As the only AirlineReporter.com staffer with small children, I’m fascinated by the the newly-announced Flying Nanny program from Etihad Airways.
While I love traveling, particularly internationally, having two kids under the age of four dictates that I either fly solo (as with my 77-hour trip to Singapore) or with my wife, while grandma takes the kids.
Etihad Airways, the flag carrier of the United Arab Emirates, currently serves four destinations in the U.S. and Canada as part of their worldwide network. As a fast-growing airline, Etihad is looking to differentiate themselves in the competitive overseas market.
While most long-haul carriers offer bassinets or other physical accommodations for small children, and some offer kiddy amenity kits (like Ethiopian), Etihad’s program goes way beyond that.
The new Flying Nanny program from Etihad is an industry first. Nearly 300 flight crew (soon on the way to 500) have been certified in the program, trained in conjunction with their early childhood partner, Norland College. As part of the training, crews concentrate on “child psychology and sociology,” looking at developmental stages for kids. In a way, it sounds sort of like “Temper Tantrums 101” to me, but I know there is a science to it.
These specially-trained cabin crew members represent just under twenty percent of Etihad’s total, but they plan to offer the service on board all long-haul flights. These crew are well-prepared to engage and entertain flying children. Among the tricks in their toolkit, the Flying Nanny will interact with kids using arts and crafts projects, magic kits, quizzes, and games.

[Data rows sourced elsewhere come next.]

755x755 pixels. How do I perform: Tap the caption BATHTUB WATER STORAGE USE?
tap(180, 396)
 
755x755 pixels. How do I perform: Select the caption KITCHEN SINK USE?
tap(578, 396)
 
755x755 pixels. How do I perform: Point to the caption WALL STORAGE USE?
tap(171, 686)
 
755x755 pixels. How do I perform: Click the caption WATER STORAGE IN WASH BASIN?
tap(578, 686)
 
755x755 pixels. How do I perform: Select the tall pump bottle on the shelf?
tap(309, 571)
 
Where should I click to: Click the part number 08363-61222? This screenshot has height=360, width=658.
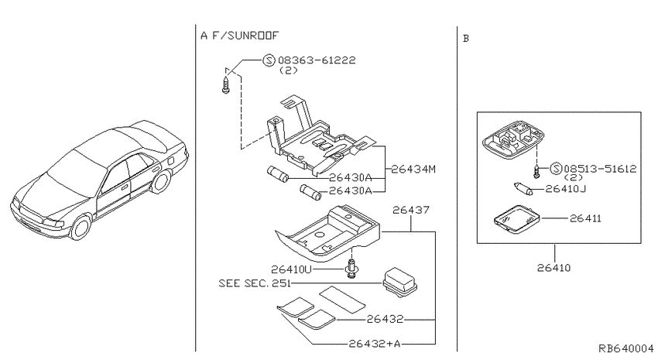coord(317,60)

They’ll also offer special assistance, like serving meals and snacks on demand for fussy children. It’s important to note, however, that the program is not a babysitting service. Think of it more like an extra pair of hands that might allow you as a parent to eat your meal or nod off for a few minutes, but don’t expect diaper changes to be part of the offering.
All kidding aside, flying with kids is tough work on parents. For the younger kids (my daughter is still under 2), they just don’t understand what it means to be on a 14-hour flight. It’s a little better with my 3 1/2-year old because he understands the concept, but he is still trapped in an aluminum tube (well, except in a 787 Dreamliner).
The fact that Eithad is proactively offering a helping hand will go a long way. As Aubrey Tiedt, Etihad Airways’ Vice President Guest Services says, “Flying with a young family can be a daunting task, even for the most experienced travelers, and the Flying Nanny role demonstrates our understanding of our guests’ needs and our commitment to making the journey as relaxing and comfortable as possible.”